_What this task involves_. Print, word for word, the lines of the entries from the line containing "Task: Tap the Wi-Fi status icon" up to and including the line containing "coord(110,790)".

[BEGIN Records provided]

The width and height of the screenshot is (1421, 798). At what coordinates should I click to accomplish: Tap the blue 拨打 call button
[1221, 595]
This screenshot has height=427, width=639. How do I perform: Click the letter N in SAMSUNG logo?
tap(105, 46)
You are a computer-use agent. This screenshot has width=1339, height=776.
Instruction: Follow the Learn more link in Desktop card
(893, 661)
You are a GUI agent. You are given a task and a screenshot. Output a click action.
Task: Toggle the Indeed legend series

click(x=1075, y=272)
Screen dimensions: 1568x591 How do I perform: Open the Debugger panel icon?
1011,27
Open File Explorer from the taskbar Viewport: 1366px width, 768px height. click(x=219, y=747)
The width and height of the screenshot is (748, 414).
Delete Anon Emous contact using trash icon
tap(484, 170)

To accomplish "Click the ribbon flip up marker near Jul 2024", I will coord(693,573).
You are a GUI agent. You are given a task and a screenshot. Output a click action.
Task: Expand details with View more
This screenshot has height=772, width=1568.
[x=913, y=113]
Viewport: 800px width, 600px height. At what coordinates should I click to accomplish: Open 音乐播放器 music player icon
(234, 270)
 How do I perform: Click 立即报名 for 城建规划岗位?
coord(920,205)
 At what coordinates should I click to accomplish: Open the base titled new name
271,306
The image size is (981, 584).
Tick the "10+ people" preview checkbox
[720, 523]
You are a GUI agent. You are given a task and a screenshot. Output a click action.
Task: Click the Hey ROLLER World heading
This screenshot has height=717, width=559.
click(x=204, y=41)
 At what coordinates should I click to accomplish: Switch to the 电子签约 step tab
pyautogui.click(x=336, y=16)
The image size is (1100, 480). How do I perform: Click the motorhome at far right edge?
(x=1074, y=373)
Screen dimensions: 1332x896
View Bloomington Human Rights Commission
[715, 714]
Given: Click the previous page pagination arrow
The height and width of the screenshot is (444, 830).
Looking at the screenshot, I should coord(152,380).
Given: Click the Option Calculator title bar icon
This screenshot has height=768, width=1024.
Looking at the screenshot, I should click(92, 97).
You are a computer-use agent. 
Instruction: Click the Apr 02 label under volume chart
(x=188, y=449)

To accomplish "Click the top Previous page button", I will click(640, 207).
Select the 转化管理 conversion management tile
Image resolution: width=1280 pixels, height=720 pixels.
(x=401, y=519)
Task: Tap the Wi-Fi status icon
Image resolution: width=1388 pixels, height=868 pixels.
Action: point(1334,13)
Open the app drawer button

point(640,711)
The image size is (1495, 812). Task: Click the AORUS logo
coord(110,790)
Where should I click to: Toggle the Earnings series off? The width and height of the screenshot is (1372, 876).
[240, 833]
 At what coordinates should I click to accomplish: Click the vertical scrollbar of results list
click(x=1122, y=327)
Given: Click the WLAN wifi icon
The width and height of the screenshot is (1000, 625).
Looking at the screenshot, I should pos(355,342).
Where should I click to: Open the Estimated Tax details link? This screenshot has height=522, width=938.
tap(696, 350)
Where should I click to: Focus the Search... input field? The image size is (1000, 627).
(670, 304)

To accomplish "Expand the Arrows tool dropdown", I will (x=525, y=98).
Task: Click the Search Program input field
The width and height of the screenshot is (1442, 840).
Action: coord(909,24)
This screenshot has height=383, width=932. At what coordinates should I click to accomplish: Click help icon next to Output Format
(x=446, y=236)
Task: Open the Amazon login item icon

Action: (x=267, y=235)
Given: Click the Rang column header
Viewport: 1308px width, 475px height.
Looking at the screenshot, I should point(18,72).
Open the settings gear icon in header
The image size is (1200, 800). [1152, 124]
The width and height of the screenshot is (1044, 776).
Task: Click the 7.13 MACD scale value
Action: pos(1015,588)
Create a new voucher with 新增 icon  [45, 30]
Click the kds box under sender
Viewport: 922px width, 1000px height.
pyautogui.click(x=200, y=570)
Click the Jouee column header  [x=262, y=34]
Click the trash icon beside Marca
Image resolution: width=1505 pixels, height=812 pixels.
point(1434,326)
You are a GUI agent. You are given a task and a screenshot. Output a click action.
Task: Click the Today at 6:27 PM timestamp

[END Records provided]

_Exercise response_.
Task: Tap the Wi-Fi status icon
Image resolution: width=1388 pixels, height=868 pixels.
Action: point(1334,13)
Open the app drawer button

point(640,711)
The image size is (1495, 812). Task: Click the AORUS logo
coord(110,790)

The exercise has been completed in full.